A Instrução Normativa mais recente explicitou que o produto “mais caro” será tido como principal (Art. 20), o que, na prática, já era de conhecimento dos proponentes, mas ainda não estava suficientemente claro no texto legal. Além disso, as regras vigentes prevêem que:
- Em projetos cujo produto principal seja um “festival” ou “plano anual”, o segundo produto mais caro será utilizado como critério de enquadramento; e
- O enquadramento não é mais sugerido pelo proponente, sendo determinado automaticamente no momento do cadastramento da proposta no Salic.
Vejamos um exemplo prático: um projeto que combine a produção de um livro de valor artístico (enquadrável no Art. 18, alínea “b”) e o desenvolvimento de uma plataforma digital (não listada no Art. 18 e, portanto, sujeita ao Art. 26) só será classificado no Artigo 18 se a maior parte do orçamento proposto for destinada à produção do livro (custos de edição, impressão, distribuição etc.), e a plataforma digital for tratada como ação secundária. Caso contrário – se a plataforma absorver a maior parcela de recursos ou for o foco da proposta –, o projeto será enquadrado no Artigo 26, com o abatimento fiscal parcial correspondente.
O objetivo dessa regra é evitar distorções na aplicação dos incentivos, garantindo que o enquadramento e, consequentemente, o abatimento fiscal concedido, reflita a real natureza e prioridade do projeto.

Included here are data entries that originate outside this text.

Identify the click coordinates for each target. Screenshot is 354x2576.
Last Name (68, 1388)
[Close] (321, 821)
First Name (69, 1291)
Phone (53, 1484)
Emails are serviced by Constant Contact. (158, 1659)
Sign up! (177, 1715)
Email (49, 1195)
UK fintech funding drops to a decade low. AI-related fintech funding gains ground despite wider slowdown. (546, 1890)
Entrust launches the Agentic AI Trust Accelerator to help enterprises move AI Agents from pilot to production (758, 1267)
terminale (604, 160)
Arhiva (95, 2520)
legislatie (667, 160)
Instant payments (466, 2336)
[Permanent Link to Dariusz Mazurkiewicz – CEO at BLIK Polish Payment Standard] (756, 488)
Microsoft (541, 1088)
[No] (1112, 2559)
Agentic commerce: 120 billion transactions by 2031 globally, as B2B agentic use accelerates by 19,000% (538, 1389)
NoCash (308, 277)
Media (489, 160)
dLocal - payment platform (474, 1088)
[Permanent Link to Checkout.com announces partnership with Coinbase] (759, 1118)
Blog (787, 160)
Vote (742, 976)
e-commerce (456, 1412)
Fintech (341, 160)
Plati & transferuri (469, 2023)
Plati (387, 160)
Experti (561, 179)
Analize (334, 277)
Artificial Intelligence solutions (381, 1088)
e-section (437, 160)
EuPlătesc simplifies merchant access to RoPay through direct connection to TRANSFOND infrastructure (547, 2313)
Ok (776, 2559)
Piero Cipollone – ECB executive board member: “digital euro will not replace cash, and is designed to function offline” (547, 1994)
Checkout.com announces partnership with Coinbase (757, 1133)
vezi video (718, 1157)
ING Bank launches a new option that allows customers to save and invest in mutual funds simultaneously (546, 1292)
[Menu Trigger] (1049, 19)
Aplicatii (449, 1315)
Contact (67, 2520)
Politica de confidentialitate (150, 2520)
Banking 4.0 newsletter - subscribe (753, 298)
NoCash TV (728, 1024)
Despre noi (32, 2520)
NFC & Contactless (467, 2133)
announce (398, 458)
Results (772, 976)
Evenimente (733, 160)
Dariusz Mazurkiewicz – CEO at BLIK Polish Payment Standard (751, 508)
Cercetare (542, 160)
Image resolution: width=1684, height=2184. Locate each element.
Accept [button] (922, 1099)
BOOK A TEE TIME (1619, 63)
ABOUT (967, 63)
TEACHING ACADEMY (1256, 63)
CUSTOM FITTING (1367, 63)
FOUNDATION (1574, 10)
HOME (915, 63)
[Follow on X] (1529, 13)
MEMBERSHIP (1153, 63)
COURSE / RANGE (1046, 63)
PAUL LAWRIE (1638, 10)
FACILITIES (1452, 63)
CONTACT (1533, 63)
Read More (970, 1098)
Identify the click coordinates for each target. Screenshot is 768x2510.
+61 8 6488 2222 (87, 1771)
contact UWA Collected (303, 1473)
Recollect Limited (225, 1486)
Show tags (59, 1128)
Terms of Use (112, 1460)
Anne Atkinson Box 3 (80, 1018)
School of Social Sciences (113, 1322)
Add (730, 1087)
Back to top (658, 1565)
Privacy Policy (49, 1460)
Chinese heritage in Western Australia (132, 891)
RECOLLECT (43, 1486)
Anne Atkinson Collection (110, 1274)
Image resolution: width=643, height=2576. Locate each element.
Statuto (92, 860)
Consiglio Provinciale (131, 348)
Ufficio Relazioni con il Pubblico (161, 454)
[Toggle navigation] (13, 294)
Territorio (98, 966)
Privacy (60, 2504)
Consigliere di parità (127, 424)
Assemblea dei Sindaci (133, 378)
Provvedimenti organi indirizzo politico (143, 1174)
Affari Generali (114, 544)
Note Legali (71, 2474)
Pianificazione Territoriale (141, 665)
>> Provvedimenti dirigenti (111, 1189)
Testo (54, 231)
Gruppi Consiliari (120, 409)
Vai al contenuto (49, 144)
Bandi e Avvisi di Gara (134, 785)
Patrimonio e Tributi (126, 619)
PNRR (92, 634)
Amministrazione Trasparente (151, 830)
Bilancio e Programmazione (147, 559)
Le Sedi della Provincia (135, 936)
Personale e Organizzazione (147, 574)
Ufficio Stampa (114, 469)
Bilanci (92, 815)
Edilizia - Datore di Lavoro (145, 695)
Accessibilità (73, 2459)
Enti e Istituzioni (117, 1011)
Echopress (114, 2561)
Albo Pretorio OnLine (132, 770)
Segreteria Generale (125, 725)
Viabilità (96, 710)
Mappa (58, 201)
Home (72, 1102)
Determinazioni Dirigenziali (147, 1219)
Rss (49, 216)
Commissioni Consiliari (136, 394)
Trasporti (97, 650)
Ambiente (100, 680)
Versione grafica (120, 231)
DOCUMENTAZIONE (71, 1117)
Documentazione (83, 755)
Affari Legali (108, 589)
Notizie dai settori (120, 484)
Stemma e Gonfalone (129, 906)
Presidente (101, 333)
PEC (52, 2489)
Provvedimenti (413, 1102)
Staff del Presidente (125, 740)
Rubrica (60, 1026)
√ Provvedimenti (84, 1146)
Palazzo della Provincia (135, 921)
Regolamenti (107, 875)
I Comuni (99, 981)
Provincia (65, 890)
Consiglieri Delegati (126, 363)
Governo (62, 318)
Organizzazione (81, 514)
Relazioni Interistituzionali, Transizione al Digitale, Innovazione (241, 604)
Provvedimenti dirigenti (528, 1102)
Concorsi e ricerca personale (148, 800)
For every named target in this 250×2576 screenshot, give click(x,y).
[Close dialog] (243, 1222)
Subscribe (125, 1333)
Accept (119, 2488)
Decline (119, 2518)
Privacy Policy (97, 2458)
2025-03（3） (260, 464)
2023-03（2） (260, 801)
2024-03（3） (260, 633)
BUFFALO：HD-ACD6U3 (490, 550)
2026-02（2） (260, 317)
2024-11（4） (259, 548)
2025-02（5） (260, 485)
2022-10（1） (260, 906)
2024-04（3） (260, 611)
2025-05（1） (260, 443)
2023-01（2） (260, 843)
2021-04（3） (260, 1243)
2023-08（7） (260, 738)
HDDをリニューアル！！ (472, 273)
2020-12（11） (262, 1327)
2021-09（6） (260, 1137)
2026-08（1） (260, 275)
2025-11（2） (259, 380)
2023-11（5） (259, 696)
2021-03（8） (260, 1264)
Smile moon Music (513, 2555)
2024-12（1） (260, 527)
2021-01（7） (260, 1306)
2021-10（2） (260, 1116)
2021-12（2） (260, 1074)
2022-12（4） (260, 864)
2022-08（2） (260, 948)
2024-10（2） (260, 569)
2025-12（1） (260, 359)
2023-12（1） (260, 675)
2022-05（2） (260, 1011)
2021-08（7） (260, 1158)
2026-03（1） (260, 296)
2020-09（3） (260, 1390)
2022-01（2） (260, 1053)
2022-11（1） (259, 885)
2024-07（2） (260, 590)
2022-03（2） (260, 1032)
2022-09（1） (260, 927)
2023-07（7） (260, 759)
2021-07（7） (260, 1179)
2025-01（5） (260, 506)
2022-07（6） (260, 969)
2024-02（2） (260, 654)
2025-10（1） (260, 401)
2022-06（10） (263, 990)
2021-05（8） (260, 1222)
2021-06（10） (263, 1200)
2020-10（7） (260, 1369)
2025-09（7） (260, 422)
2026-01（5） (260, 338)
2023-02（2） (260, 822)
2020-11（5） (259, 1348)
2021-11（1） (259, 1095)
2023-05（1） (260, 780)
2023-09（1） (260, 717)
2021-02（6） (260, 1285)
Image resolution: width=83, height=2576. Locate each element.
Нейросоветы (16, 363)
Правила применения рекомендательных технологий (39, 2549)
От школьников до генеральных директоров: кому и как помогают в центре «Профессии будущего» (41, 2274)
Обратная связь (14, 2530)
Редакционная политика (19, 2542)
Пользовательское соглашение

Em caso de discordância quanto ao enquadramento, cabe ao proponente apresentar recurso fundamentado, dentro do prazo de 10 dias (Art. 50, § 3º), demonstrando ao MinC que as ações elegíveis ao Art. 18 são preponderantes na proposta. Para tanto, recomenda-se a elaboração de planilha orçamentária discriminada, contendo: (i) listagem completa de todas as rubricas diretamente vinculadas ao produto que faz jus ao Art. 18; (ii) respectivas justificativas técnicas; e (iii) somatório comprobatório de que tais custos representam mais de 50% do orçamento total. A experiência demonstra que recursos acompanhados de demonstrações financeiras exaustivas obtêm maior êxito junto à comissão avaliadora.